To do: Set down the rows below word for word, starting at the line that contains "17 in Fig. 5" and ending at the end of the rows.

○ ○ ○

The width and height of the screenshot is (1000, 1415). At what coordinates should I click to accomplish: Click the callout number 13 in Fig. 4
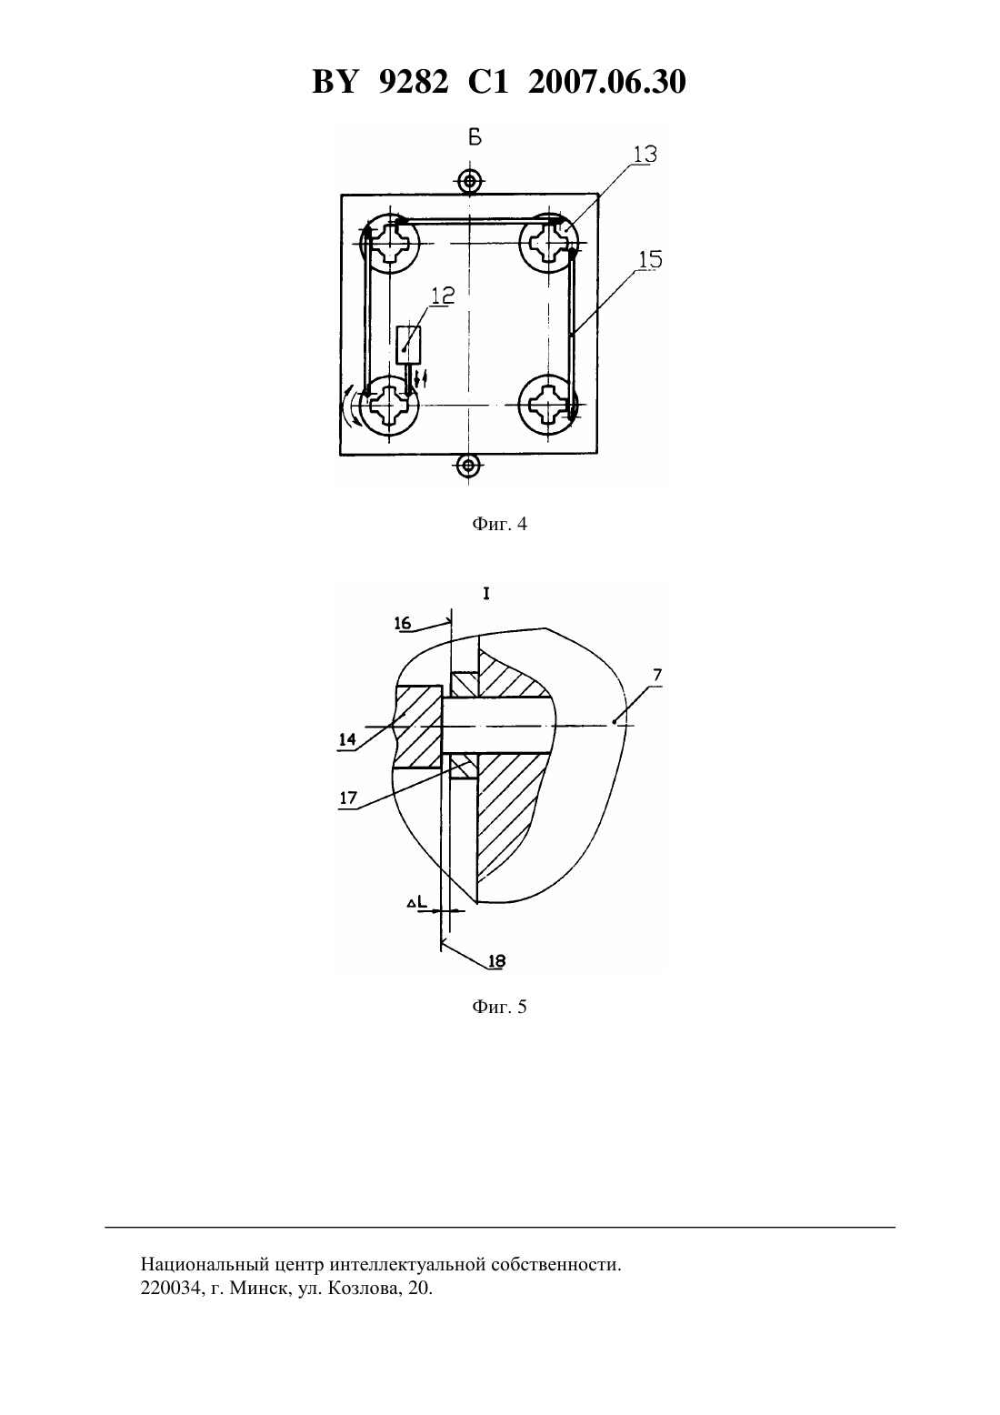click(x=645, y=154)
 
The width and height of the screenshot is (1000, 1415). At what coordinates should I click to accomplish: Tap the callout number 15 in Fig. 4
click(x=651, y=259)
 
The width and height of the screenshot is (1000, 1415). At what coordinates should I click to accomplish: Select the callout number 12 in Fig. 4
click(x=444, y=295)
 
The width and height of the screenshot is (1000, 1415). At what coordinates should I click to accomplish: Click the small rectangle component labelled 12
click(x=408, y=345)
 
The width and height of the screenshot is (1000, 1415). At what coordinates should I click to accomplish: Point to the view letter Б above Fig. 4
click(x=475, y=137)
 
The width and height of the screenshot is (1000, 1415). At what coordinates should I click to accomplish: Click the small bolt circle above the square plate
click(x=469, y=182)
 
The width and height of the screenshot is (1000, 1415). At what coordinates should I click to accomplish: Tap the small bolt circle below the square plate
click(x=468, y=467)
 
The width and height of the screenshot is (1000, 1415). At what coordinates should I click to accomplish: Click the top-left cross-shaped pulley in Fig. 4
click(x=389, y=243)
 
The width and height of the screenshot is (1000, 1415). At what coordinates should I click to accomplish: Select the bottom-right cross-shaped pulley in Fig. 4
click(x=548, y=405)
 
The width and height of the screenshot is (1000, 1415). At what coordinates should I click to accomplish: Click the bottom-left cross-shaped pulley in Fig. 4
click(x=389, y=405)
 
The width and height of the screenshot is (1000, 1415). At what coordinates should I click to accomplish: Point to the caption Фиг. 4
click(x=499, y=524)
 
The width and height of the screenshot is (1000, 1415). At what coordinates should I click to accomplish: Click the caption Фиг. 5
click(x=499, y=1007)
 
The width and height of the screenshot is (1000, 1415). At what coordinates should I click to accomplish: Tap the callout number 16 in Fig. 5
click(x=403, y=624)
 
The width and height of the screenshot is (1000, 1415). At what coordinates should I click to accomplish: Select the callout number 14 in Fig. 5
click(x=347, y=739)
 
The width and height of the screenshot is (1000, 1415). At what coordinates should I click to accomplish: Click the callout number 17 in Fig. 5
click(x=348, y=798)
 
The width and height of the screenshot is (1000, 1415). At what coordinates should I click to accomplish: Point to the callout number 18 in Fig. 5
click(x=497, y=961)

○ ○ ○

Exercise result:
The width and height of the screenshot is (1000, 1415). At what coordinates should I click to accomplish: Click the callout number 17 in Fig. 5
click(x=348, y=798)
 
The width and height of the screenshot is (1000, 1415). At what coordinates should I click to accomplish: Point to the callout number 18 in Fig. 5
click(x=497, y=961)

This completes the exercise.